__The task__:
Collect every line in the entries below that contains the word "height".

-- START OF Listed entries --

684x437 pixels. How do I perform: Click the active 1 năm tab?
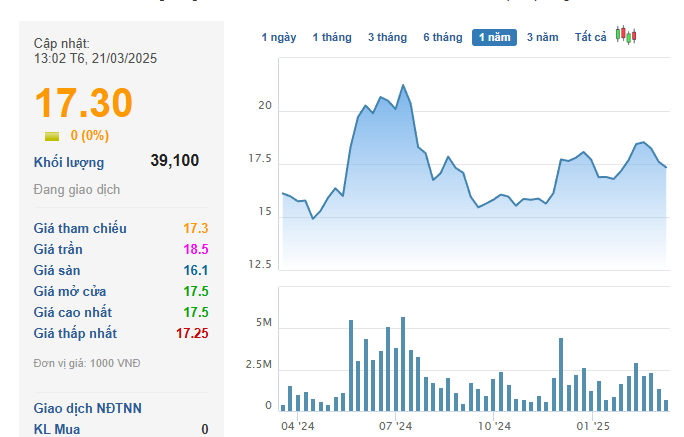(494, 37)
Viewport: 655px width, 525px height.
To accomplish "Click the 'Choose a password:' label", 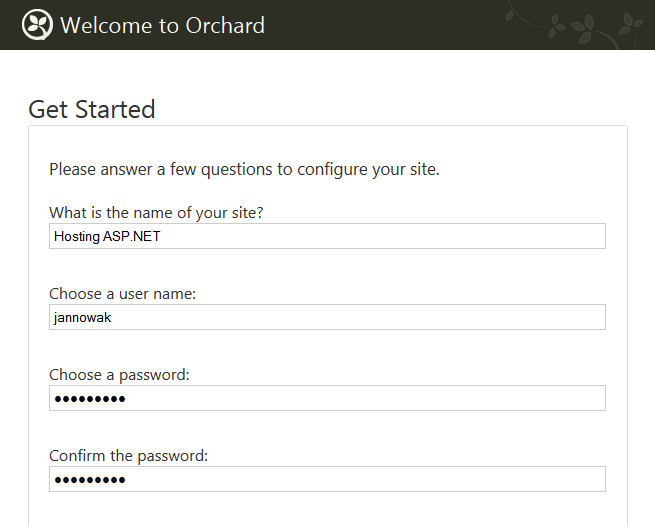I will [119, 375].
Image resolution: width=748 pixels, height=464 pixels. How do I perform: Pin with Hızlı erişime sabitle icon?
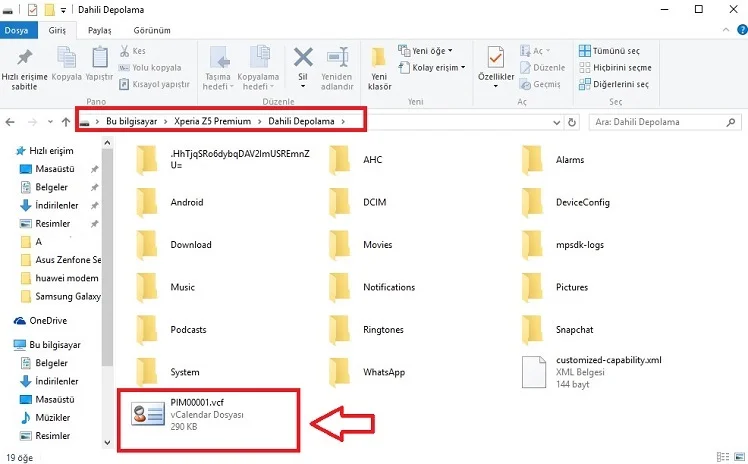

-- END OF Listed entries --

__The reply__:
Viewport: 655px width, 525px height.
Image resolution: width=748 pixels, height=464 pixels. How do I perform: Pin with Hızlı erişime sabitle icon?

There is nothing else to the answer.